Here are the best practices for retargeting past purchasers on Facebook:
- Find the perfect timing—think about when the person's most likely to make another purchase (e.g., for seasonal products, it's once or twice per year).
- Promote related items to the ones the person already purchased.
- Offer to buy more items at a discounted price—this could work extremely well on the people who are your product's fans.
- Combine Facebook ads with other marketing channels for greater impact (e.g., run a display ad campaign).
If your brand has a mobile app, take your Facebook remarketing to a whole different level by creating action-triggered ad campaigns.
For example, when working with an Android app, you can track App Events (or specific actions), such as
- app launched
- added to wishlist
- added to cart
- added payment info
- purchased
- rated
- unlocked achievement
- + many more
For example, if an Amazon Audible app user browses different books and adds some of them to their wishlist, Amazon could set up a dynamic remarketing ad promoting the same books. Or maybe an app user has simply made an in-app purchase before but hasn’t purchased in a while.
In-app event tracking is also beneficial if you're working with an online software product. You can set up Facebook campaigns that target the app users who've taken specific steps inside your app (e.g., if someone completes an important step in the onboarding process).
Here are the best practices for retargeting people based on their in-app activities:
- Define the most important in-app events that show high purchase intent.
- Use activity-triggered Facebook ad campaigns to make your app users more engaged.
- If you notice signs that some users are stuck with something inside your app, offer them helpful guides.
- Advertise on mobile and Instagram as people are already using their mobile devices. It'll be easier for them to switch to your app.
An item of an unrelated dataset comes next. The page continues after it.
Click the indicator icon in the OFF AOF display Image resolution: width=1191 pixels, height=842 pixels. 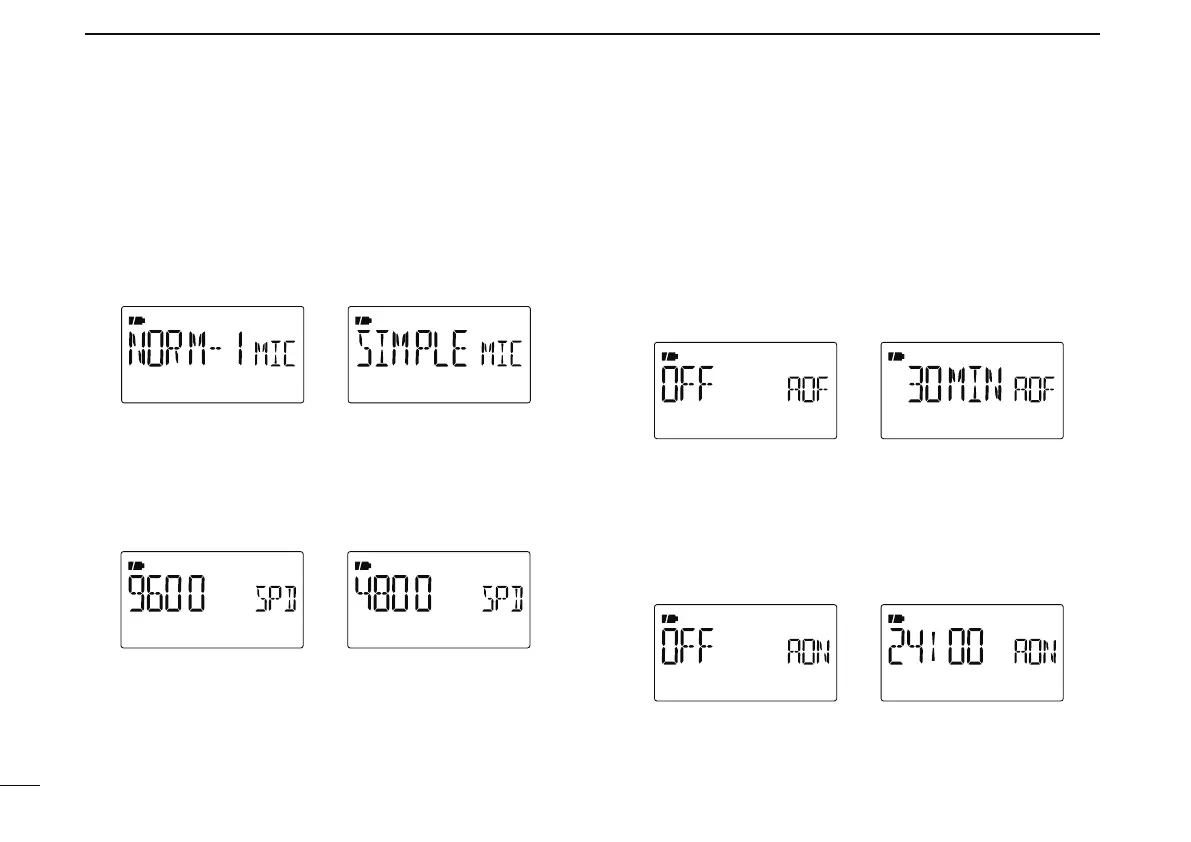669,356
Companies are at risk of losing inactive customers all the time. Luckily, you can revive those inactive customers and improve your customer retention through remarketing.
Targeting inactive users on Facebook is possible by creating Custom Audiences based on inactive users' emails or by targeting your app users that show no in-app activity.
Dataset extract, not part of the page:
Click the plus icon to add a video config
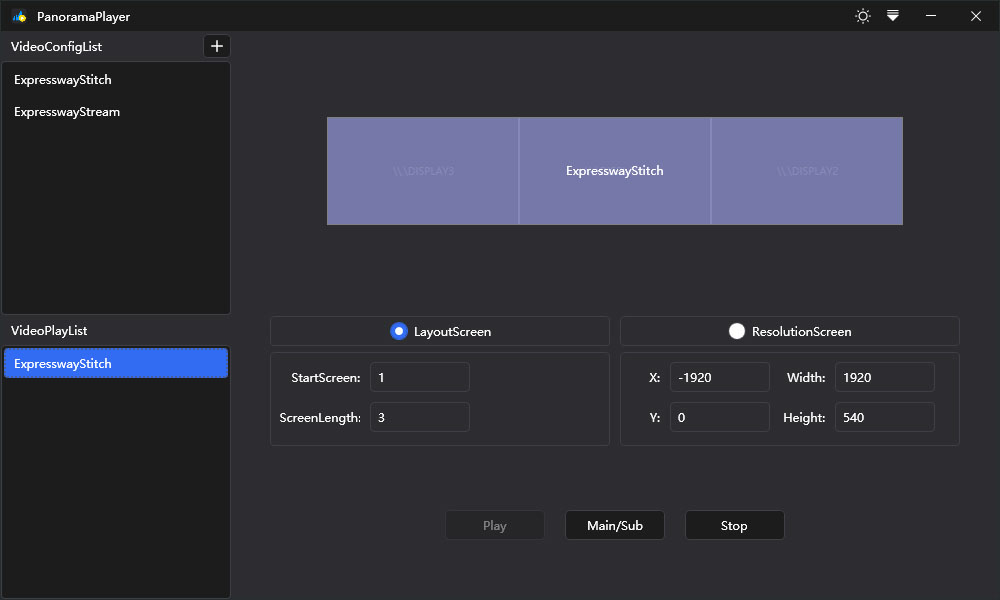Screen dimensions: 1000x600 (x=216, y=46)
But how can you reactivate the almost-lost customers?
Besides sending reactivation email campaigns and push notifications, you could also set up a Facebook remarketing campaign reminding inactive users of your service or app.
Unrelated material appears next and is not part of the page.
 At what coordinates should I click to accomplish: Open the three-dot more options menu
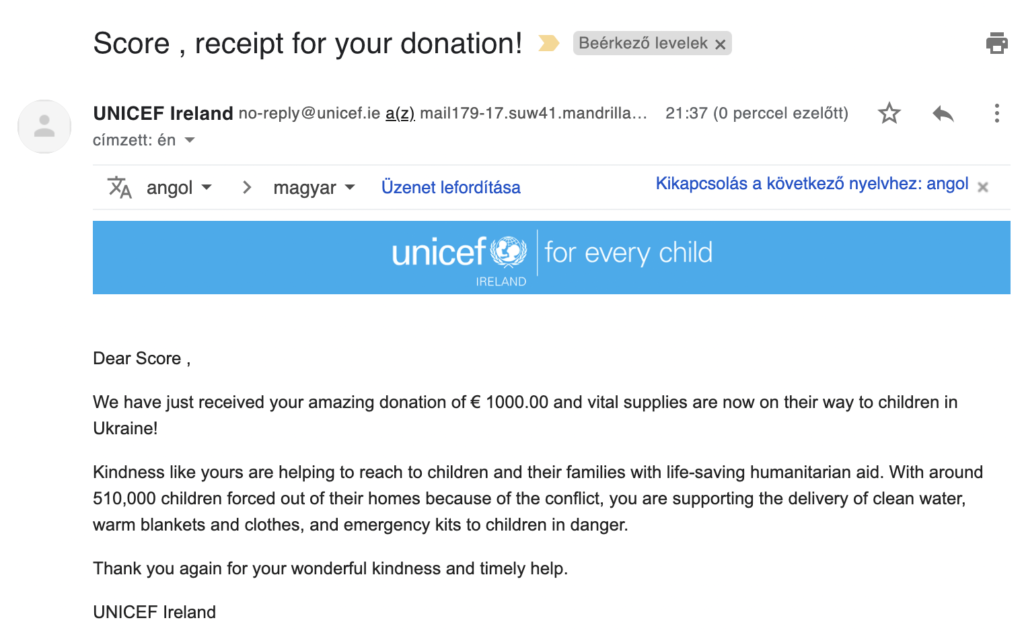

For example, brands can share new enhancements to improve their experience or tips about overcoming challenges using their product. And if you can tie in precisely how your product helps through screenshots, case studies, and examples, then that’s even better.
Here are the best practices for remarketing to inactive users and customers:
- Remind the inactive users of your product's benefits.
- Send reactivation marketing emails and amplify the message by retargeting the inactive users on Facebook.
- Help your users keep pace with product updates by regularly informing them about the news.
When working with retargeting campaigns, remember that the “users” and “audiences” seeing your Facebook ads are real people.
This means that if you’re too aggressive at following a retargeted user across the web, they may get annoyed, and that’s the exact opposite of what you want.
Pacing, varying, and limiting the length of your campaigns are key to preventing this. So monitor your remarketing campaigns' Quality Ranking, ad frequency, and click-through rate closely.
If you notice drop-offs in clicks and conversions, then it's time to switch things up. Use the tips in this guide to revive your campaigns and gain traction again.